Veteran sports administrator I. S. Bindra is pained at the current state of the BCCI following the sweeping reforms recommended by the Lodha Committee.
Bindra, who worked to promote table tennis before concentrating on his work in cricket, went on to head the Board and came to be acknowledged as one of the finest administrators in Indian cricket.
"I was only a small worker. The BCCI was built brick by brick over the years by stalwarts like (MA) Chidambaram, (M) Chinnaswamy, (NKP) Salve, (S) Sriraman, (Madhavrao) Scindia. But this great institution stands destroyed because of one man's arrogance," Bindra told Sportstar .
"The seed of Board’s destruction as a sports body lay in the decision of N. Srinivasan to defy the judiciary," said Bindra, who was away to Philippines on a holiday.
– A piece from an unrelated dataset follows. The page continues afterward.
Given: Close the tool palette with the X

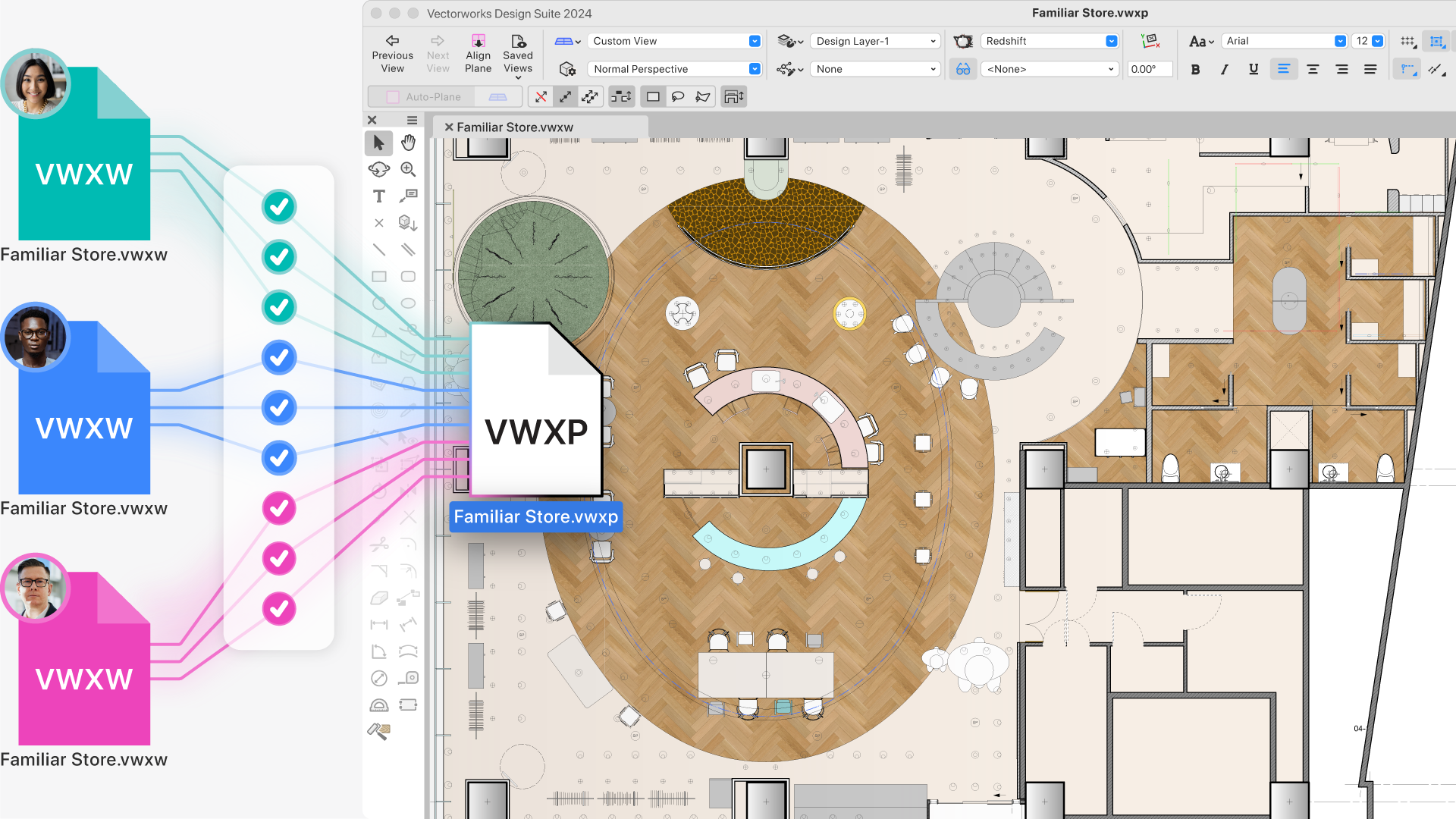Looking at the screenshot, I should click(x=371, y=120).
On returning home, he was shocked to learn of the developments that have left the Board with no leadership.
"I, along with (senior Board officials) Sanjay Jagdale and Ajay Shirke had advised Srinivasan to step down from his post of president at the AGM in Chennai (in 2013). But, we three were isolated because Srinivasan found support from five other Board officials who chose to stay back in Delhi. He stepped aside, but only aggravated the problems for the Board and is still wanting to make a back-door entry,” asserted Bindra.
Bindra was furious at the Board’s decision to challenge the judiciary. "It was an ill-advised move. You can fight the Government but not the judiciary. Their word is the law. There is a way of putting your differences across but it is silly if you think you can take on the Supreme Court. The Board should have complied with the reforms and then later approached the Court to look at the issues. I feel sad to see this great cricket institution disintegrate because of one man's obsession to hang on to power,” added Bindra.
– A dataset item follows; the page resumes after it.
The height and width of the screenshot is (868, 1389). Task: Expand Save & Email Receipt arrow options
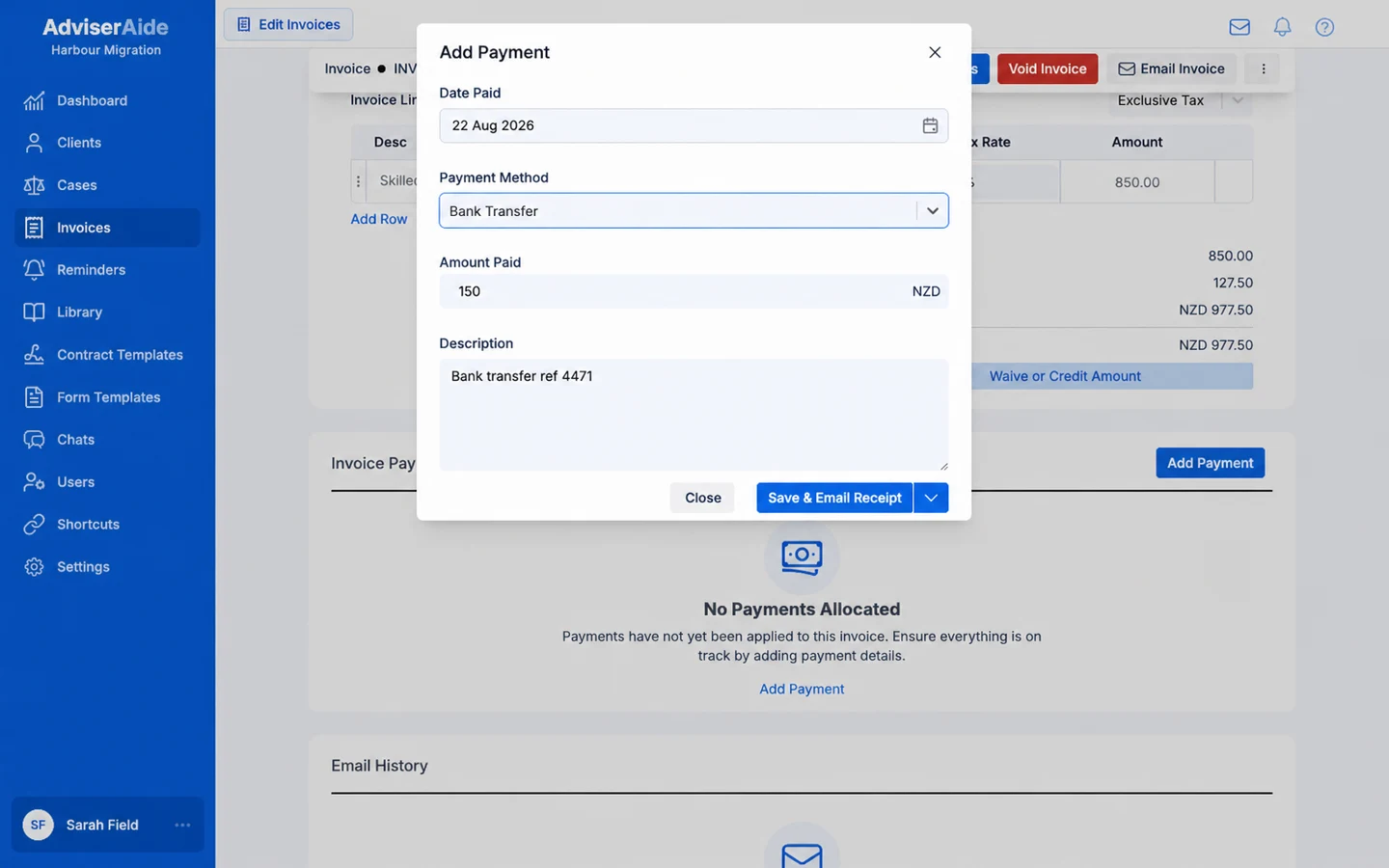931,498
In Bindra’s opinion, the Board made a blunder by floating the idea that the ICC would take action against the BCCI citing government intervention. “Eighty per cent of the revenue for ICC is generated from India. If the Indian Board is finished the ICC would be finished too. Do you think ICC would have taken any action? It was poor thinking," Bindra fumed.
Even as hopes have rescinded of good administration in the absence of leadership, Bindra hoped better sense would prevail in the Board.
"There is no leadership. Experience has been wiped out because of self-inflicted woes. It is time they realize their follies and work to set things right. I have little hopes though. Cricket administration will take a dip and the Board is in for some tough times ahead. If (ICC Chairman) Shashank Manohar returns to head the Board there is some hope," observed Bindra.